- YOUR INSTRUCTIONS -
From the line with "AGORACOM-JC (141, 98)" to the line with "Home (60, 24)", retype every line exactly, including those two, and leave out the rest of the data below.

(RECORDS TO PROCESS Opens)

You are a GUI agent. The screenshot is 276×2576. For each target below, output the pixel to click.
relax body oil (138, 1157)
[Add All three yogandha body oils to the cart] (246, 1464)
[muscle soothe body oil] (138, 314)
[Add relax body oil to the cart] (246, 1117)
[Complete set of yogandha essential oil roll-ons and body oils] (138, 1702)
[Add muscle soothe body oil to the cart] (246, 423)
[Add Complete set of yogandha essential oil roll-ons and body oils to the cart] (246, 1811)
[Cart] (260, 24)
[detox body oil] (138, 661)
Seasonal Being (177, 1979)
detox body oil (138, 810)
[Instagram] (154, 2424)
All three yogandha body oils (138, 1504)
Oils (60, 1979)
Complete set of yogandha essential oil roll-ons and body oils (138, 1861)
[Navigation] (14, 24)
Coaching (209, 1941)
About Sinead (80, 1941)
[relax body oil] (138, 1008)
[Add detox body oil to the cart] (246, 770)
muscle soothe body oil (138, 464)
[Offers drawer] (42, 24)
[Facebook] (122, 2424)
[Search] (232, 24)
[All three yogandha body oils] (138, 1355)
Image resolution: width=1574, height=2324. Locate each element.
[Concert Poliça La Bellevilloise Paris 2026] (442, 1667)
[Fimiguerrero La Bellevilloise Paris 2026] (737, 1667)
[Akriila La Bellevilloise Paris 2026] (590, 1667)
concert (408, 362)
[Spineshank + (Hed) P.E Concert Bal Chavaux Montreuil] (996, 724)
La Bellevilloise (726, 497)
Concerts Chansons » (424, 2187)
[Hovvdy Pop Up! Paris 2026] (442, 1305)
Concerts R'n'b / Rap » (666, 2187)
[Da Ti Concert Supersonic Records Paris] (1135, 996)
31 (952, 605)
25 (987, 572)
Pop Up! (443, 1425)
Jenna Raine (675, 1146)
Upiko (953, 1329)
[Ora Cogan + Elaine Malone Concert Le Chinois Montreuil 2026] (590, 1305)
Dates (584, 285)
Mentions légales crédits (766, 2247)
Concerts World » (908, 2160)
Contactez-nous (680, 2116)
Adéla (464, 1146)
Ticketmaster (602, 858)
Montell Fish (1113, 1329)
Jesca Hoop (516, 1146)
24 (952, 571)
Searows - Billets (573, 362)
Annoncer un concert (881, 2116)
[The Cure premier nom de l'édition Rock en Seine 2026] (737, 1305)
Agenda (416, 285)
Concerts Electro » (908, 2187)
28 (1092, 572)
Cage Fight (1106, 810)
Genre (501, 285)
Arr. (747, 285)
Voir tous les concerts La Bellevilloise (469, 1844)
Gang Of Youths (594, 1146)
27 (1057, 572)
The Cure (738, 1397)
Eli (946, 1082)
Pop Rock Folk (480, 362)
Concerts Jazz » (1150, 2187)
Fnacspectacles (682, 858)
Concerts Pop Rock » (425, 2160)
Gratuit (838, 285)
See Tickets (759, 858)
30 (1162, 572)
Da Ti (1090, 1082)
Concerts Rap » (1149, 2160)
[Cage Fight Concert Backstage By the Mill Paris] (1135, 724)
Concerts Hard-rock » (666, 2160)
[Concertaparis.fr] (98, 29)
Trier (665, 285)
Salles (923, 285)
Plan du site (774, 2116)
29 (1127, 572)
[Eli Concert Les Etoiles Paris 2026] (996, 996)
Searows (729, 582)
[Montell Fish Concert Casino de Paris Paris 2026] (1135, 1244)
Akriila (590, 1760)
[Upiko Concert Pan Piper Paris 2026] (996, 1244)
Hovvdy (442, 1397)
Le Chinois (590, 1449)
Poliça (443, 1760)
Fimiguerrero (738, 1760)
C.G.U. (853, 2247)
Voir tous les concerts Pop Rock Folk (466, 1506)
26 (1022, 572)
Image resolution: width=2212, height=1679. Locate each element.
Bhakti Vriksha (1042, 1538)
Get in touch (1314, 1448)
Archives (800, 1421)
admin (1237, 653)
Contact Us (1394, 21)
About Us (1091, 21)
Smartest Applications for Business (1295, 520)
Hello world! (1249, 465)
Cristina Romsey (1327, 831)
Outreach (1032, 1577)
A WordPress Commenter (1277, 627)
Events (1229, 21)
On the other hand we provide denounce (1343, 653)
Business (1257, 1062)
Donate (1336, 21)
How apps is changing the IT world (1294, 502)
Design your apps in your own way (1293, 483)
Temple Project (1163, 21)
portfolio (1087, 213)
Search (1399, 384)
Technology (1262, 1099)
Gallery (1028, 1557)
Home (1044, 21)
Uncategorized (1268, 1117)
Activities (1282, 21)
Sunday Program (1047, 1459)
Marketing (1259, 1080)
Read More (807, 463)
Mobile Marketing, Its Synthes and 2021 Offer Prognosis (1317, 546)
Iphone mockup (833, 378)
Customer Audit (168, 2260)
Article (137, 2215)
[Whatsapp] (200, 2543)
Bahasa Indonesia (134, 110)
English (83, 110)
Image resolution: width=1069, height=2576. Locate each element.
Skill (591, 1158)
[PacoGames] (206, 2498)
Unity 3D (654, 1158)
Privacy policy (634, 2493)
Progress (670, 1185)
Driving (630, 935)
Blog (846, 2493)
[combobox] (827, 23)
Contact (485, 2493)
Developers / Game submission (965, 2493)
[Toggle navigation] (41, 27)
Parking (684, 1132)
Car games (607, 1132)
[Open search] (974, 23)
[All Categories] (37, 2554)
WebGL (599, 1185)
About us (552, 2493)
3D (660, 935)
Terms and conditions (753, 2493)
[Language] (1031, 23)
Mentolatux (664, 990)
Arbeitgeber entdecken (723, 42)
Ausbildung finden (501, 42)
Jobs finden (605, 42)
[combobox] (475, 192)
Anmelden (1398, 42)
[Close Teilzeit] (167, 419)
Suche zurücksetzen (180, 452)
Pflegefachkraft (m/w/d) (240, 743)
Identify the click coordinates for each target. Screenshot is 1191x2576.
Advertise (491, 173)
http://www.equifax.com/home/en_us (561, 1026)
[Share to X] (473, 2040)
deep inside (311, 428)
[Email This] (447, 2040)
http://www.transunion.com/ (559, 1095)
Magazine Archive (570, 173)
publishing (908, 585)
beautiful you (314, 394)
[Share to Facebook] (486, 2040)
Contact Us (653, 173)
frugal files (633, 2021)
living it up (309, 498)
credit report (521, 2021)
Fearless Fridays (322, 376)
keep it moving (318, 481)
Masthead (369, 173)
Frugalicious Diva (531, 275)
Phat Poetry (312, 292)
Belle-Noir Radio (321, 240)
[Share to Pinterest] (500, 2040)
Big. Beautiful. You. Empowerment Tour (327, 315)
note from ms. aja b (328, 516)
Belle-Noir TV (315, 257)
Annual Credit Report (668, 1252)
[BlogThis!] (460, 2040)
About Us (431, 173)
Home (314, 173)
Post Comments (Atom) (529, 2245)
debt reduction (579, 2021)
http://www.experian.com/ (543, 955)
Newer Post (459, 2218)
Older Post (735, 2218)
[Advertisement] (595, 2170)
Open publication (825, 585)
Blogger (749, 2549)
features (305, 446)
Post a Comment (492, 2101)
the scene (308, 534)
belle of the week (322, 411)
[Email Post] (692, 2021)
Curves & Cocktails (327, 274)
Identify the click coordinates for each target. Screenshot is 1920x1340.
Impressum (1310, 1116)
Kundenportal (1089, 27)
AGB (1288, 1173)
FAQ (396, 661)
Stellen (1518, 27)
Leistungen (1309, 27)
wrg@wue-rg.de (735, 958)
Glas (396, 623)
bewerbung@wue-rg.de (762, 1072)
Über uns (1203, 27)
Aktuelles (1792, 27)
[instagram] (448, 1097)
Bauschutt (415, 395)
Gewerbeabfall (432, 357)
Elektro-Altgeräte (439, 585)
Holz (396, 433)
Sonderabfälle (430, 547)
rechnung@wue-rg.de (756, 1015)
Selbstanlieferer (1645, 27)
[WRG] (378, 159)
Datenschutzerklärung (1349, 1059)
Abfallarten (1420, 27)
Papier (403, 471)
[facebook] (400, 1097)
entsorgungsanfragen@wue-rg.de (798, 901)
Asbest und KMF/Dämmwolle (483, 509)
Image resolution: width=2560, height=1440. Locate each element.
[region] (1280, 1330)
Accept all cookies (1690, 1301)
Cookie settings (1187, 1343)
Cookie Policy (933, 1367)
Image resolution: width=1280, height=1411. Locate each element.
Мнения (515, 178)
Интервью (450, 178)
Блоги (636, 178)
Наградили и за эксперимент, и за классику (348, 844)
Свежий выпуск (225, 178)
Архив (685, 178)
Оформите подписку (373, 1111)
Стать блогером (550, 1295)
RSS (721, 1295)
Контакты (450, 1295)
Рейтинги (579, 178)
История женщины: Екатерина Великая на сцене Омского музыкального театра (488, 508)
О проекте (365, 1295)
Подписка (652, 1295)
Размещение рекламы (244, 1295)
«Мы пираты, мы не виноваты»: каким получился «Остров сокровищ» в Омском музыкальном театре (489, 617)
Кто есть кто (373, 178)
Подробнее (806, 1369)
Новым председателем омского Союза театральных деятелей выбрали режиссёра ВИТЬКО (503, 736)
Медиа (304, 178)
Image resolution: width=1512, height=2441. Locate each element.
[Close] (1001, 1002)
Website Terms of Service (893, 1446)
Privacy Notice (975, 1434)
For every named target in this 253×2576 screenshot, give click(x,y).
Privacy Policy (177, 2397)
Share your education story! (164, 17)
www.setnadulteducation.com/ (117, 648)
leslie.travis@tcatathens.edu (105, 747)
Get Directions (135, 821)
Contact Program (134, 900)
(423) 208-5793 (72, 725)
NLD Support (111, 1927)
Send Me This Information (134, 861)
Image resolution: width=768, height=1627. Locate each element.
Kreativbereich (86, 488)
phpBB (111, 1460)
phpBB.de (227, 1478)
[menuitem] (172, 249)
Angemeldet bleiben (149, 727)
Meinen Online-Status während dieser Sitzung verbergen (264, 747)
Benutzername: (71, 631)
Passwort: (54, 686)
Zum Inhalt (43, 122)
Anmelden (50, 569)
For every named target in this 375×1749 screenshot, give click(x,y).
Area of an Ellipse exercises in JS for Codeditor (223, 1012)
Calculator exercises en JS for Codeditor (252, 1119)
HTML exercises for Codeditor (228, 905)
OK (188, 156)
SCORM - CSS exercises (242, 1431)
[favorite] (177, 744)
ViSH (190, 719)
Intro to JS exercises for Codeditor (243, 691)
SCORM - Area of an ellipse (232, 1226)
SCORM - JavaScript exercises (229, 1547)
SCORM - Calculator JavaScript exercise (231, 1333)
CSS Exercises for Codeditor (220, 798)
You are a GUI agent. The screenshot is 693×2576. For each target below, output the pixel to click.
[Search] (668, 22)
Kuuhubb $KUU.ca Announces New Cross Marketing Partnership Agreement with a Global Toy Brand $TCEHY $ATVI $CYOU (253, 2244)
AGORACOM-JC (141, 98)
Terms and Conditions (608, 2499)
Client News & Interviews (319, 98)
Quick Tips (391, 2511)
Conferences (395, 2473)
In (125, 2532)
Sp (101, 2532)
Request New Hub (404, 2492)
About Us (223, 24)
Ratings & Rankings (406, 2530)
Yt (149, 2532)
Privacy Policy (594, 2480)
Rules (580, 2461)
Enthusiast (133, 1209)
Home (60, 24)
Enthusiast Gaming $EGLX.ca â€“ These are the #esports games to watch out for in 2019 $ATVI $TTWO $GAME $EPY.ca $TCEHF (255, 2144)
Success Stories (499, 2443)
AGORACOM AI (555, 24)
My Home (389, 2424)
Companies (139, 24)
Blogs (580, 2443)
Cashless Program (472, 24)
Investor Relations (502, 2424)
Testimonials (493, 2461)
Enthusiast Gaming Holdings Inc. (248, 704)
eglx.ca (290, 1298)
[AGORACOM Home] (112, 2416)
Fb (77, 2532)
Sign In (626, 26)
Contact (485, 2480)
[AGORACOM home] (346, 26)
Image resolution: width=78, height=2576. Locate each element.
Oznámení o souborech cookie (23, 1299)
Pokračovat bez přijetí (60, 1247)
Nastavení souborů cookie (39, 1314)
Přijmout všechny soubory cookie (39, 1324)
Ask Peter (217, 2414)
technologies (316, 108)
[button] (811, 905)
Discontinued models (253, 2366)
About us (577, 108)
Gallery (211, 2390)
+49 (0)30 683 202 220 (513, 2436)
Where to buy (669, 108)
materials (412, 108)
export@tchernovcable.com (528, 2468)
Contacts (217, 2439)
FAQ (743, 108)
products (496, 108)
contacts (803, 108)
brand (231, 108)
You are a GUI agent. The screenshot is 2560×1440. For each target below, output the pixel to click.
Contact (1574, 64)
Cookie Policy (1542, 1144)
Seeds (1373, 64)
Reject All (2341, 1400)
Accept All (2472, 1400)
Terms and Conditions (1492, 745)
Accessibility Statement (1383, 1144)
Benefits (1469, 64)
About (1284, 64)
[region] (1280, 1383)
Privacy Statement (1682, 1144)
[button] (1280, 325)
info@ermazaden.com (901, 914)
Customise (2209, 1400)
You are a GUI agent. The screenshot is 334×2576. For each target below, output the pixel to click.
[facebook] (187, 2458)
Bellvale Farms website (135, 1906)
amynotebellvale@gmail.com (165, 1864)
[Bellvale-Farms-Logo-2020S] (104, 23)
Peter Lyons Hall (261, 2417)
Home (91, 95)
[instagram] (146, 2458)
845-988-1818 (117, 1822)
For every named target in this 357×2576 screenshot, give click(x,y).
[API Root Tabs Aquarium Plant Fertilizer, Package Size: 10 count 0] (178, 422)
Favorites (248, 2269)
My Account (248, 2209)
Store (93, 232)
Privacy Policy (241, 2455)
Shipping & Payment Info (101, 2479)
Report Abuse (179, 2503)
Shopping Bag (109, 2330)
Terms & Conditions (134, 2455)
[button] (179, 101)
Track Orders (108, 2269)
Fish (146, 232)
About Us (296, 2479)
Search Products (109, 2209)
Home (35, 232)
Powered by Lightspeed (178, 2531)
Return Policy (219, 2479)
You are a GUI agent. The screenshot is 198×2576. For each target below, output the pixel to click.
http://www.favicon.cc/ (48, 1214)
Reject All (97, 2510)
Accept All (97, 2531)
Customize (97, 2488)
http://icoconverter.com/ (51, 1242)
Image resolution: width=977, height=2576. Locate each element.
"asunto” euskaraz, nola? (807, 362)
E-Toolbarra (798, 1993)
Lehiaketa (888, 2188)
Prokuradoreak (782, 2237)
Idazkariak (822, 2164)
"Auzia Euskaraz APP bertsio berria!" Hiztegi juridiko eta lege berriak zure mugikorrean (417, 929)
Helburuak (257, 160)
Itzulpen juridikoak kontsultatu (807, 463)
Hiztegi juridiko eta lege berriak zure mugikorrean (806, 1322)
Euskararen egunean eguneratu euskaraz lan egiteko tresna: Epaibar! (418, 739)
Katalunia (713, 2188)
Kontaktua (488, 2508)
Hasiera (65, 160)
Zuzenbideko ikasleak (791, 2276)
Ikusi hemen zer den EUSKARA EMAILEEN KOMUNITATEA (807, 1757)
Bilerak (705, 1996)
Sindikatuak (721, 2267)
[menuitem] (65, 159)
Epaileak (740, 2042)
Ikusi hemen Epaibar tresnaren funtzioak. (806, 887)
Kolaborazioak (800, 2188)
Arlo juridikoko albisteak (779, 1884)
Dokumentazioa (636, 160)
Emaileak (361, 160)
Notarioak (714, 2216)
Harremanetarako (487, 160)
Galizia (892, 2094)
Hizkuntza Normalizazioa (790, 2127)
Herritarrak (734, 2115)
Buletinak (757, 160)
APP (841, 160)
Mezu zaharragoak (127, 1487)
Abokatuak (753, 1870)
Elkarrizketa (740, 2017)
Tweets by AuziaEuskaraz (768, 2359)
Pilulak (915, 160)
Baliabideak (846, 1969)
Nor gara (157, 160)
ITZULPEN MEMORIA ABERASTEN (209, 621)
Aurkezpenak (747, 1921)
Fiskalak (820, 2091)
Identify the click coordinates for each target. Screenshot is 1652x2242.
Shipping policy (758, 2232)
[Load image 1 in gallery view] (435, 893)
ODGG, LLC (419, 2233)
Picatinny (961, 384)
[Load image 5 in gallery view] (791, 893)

(RECORDS TO PROCESS Closes)

- YOUR RESPONSE -
AGORACOM-JC (141, 98)
Terms and Conditions (608, 2499)
Client News & Interviews (319, 98)
Quick Tips (391, 2511)
Conferences (395, 2473)
In (125, 2532)
Sp (101, 2532)
Request New Hub (404, 2492)
About Us (223, 24)
Ratings & Rankings (406, 2530)
Yt (149, 2532)
Privacy Policy (594, 2480)
Rules (580, 2461)
Enthusiast (133, 1209)
Home (60, 24)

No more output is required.